Aber für uns war es immer noch eine Zitterpartie, alles hing in der Luft, nichts war verbindlich. Unser Makler hatte offenbar eine Nase dafür und so telefonierte er mit uns in regelmäßigen Abständen, um uns aufzumuntern, garniert mit diversen Formularen zum abzeichnen über das weitere Prozedere mit Madame Ch.. Denn unser Haus war nach wie vor NICHT verkauft, unser Ziel war nach wie vor NICHT erfüllt.
Es blieb uns nun nichts anderes übrig, als zu warten, weitere Kauf-Angebote zu respektieren und auf etwaige Kauf-Ideen zu Antworten. Es kamen sogar noch Anfang Oktober Besucher, wie ein Ehepaar aus Québec, das unser Haus noch im selben Jahr haben wollte. Leider klappte auch hier die Finanzierung nicht so recht. Auch unsere Freundin K.B. unseres Bekanntenkreises wurde wider Erwarten abermals aktiv und lud mich zu einer Besprechung am 29. September ein, sie hätte nun doch noch eine tolle Finanzierungsidee. Selbst Monsieur A., der uns schon im Mai fast zwei Stunden besucht und sich gemütlich in unseren Garten niedergelassen hatte, kam mit seiner Frau am 4. Oktober zu einem zweiten Besuch. Ich weiss es wie heute, es war ein fantastischer Herbsttag. War er noch ernsthaft interessiert – er sagte es jedenfalls. Wieso hatte er aber sechs Monate keine einzige Silbe verloren, uns kein einziges Wort über seine Pläne mitgeteilt?
Ende gut – alles gut!
Dann, endlich am 22. Oktober, es war ein Samstag und der Herbst hatte die Blätter bereits bunt gefärbt, kam die sehnlichst erwartete Nachricht: Mit einem weiteren, offiziellen Formular der Quebecer Maklervereinigung teilte man uns mit, dass erstens Madame Ch. den Nachweis der Finanzierung erbracht und zweitens der Gebäude-Inspekteur keine größeren Mängel gefunden habe und damit der Vorvertrag unwiderrufbar sei – Hurra! Unser Makler, der wie schon erwähnte sympathische Monsieur T., rief tags darauf an und fragte höflich, ob er jetzt auf sein Schild im Vorgarten den Aufkleber „VERKAUFT“ anbringen dürfe, es sei wichtig für sein Geschäft, das im Wesentlichen auf persönliche Empfehlungen aufgebaut sei. Das Haus sei nach den kanadischen Gesetzen nun verkauft. Ja, gerne, antworteten wir ihm!
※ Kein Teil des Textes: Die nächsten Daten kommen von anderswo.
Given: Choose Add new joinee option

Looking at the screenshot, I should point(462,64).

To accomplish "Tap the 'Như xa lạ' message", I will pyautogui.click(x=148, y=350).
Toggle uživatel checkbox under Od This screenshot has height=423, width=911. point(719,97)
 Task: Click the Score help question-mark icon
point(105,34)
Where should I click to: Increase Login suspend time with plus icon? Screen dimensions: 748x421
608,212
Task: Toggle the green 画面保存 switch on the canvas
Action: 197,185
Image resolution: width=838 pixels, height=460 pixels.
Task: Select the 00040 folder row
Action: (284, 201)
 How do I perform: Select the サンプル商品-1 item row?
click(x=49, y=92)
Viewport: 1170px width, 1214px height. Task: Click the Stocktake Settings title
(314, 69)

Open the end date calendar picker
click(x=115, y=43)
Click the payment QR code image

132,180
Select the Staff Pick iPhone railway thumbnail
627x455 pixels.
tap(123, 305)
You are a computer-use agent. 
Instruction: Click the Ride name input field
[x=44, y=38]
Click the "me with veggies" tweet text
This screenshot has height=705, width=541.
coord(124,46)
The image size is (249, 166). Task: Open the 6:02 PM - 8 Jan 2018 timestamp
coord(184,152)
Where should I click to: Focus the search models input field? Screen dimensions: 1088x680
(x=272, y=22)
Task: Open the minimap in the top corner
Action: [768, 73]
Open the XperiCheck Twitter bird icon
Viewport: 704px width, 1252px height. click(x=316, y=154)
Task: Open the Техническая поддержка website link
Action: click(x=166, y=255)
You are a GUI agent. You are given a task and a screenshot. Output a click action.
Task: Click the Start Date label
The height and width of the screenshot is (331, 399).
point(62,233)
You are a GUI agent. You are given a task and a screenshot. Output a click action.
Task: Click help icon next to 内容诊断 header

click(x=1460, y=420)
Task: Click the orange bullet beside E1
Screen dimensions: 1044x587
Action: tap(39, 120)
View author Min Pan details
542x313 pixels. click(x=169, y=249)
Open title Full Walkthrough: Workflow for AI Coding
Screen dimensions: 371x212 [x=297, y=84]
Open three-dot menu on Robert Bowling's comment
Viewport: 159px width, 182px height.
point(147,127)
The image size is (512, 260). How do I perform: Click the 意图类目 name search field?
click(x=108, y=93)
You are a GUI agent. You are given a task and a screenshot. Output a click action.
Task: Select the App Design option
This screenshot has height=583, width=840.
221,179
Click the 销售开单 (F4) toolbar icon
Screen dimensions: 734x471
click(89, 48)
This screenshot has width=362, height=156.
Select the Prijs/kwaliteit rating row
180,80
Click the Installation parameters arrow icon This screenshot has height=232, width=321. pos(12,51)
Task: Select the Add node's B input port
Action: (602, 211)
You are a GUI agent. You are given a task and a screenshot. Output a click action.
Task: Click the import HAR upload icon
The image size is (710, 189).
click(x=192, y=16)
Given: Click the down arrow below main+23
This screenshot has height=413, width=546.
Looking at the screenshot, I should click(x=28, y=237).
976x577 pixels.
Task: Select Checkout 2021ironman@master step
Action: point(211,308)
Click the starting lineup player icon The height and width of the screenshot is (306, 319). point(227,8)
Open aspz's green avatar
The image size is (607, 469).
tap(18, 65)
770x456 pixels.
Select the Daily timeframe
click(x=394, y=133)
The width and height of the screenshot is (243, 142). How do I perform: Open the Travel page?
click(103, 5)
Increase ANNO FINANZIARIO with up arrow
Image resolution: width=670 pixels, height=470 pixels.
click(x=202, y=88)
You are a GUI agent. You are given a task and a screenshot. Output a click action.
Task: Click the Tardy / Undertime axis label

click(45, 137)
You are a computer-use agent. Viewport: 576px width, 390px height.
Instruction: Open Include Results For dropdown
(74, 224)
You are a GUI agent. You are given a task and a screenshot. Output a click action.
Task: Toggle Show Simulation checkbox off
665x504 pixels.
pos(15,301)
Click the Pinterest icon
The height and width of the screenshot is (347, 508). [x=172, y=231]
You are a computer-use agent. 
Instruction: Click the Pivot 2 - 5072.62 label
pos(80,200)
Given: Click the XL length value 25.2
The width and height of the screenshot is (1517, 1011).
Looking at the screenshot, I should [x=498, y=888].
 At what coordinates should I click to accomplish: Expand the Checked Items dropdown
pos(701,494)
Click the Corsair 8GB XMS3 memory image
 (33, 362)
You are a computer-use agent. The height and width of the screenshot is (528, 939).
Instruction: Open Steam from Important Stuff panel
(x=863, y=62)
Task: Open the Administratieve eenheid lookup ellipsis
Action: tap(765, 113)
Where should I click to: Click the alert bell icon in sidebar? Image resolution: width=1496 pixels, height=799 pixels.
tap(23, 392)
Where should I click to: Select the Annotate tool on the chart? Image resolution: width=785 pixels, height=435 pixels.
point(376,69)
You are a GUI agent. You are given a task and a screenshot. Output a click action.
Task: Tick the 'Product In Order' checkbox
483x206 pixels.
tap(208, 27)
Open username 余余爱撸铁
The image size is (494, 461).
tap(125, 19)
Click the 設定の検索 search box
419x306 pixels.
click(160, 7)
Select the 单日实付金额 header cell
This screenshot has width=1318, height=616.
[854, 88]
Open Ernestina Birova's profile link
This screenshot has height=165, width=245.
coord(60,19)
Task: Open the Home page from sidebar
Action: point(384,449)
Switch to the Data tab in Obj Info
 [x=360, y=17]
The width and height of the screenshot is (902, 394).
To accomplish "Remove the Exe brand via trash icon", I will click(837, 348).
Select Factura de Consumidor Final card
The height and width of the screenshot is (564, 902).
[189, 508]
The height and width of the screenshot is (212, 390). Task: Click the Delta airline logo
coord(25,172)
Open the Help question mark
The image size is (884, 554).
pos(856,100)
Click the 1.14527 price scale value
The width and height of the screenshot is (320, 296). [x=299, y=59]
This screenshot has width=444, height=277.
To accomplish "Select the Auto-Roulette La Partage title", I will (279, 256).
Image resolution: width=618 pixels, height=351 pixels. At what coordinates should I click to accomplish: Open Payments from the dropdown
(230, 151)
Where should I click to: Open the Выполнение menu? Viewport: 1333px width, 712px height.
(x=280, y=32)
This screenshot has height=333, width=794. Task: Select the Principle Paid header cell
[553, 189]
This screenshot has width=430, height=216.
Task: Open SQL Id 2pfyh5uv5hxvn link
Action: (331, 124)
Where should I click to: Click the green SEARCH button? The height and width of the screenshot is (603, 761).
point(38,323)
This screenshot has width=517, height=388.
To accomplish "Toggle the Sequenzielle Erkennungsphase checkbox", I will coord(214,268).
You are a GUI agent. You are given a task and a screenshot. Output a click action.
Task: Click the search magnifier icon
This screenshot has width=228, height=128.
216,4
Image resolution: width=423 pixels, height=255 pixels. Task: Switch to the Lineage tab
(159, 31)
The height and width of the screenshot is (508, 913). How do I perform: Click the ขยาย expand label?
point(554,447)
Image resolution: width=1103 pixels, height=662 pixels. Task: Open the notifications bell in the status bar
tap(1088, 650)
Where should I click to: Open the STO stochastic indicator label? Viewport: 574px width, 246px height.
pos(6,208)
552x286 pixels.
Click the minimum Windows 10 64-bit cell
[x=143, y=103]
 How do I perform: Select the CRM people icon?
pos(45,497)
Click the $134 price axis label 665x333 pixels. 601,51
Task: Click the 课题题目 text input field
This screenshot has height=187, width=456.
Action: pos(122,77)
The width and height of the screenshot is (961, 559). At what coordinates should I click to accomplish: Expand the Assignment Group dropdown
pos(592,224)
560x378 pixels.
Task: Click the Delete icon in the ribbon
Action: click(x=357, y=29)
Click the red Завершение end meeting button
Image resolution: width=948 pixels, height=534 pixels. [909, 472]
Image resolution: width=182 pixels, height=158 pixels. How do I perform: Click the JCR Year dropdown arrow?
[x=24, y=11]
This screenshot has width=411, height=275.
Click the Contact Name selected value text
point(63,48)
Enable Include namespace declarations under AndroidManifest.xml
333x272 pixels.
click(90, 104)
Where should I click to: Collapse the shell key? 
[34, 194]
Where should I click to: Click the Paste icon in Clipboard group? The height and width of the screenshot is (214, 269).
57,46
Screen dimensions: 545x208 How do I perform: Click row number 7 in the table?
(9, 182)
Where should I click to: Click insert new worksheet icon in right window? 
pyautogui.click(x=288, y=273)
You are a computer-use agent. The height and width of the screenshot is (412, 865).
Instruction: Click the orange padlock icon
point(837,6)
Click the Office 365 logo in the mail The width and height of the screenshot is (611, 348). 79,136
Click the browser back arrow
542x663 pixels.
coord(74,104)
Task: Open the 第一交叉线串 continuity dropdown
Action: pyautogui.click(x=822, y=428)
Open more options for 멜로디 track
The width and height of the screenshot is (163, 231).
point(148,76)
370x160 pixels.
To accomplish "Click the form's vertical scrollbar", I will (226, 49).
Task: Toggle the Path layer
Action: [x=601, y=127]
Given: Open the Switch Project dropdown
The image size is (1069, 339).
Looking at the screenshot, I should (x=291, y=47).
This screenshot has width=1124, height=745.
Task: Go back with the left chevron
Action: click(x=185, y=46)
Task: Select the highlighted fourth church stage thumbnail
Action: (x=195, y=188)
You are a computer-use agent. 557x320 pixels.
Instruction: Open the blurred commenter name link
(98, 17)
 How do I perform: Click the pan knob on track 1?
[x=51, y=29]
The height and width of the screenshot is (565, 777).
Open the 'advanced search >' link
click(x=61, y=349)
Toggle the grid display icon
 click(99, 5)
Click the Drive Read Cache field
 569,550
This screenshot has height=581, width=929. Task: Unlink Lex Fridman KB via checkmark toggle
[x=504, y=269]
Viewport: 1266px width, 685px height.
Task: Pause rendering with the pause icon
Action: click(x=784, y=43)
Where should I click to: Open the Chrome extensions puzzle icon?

Und zum gutem Schluss: Am darauf folgenden Dienstag erreichte uns diese E-Mail von unserem Immobilienmakler, deren Wortlaut übersetzt etwa so lautete: „Der Makler des Käufers hat bei uns angefragt, ob Ihnen Montag, der 12. Dezember um 11.30 Uhr angenehm wäre, die Transaktion beim hiesigen Notar durchführen zu lassen!“ Preisfrage an den geneigten Leser: Was meinen Sie, haben wir darauf wohl geantwortet???
Weitere Anekdoten und ähnliche Erfahrungen aus meiner Feder kann man in meinem Buch “Geliebtes Kanada” gerne nachlesen. Mehr unter Neuerscheinung auf Kanadaspezialist.com
Marc Lautenbacher (Québec / Canada)
1 Kommentar
Sehr nett und interessant zu lesen und wir stehen erst ganz am Anfang der gleichen Idee vom Verkauf unseres Objektes. Wir ahnen was uns zukommt, da Freunde aehnliche Erfahrungen im letzten Jahr erlebten. Andere haben 4 Jahre gebraucht ihr Resort zu verkaufen….! Wirklich erstaunt uns immer die kanadische Buerokratie….(wir teilen gerade unser Grundstueck….wahnsinn!)!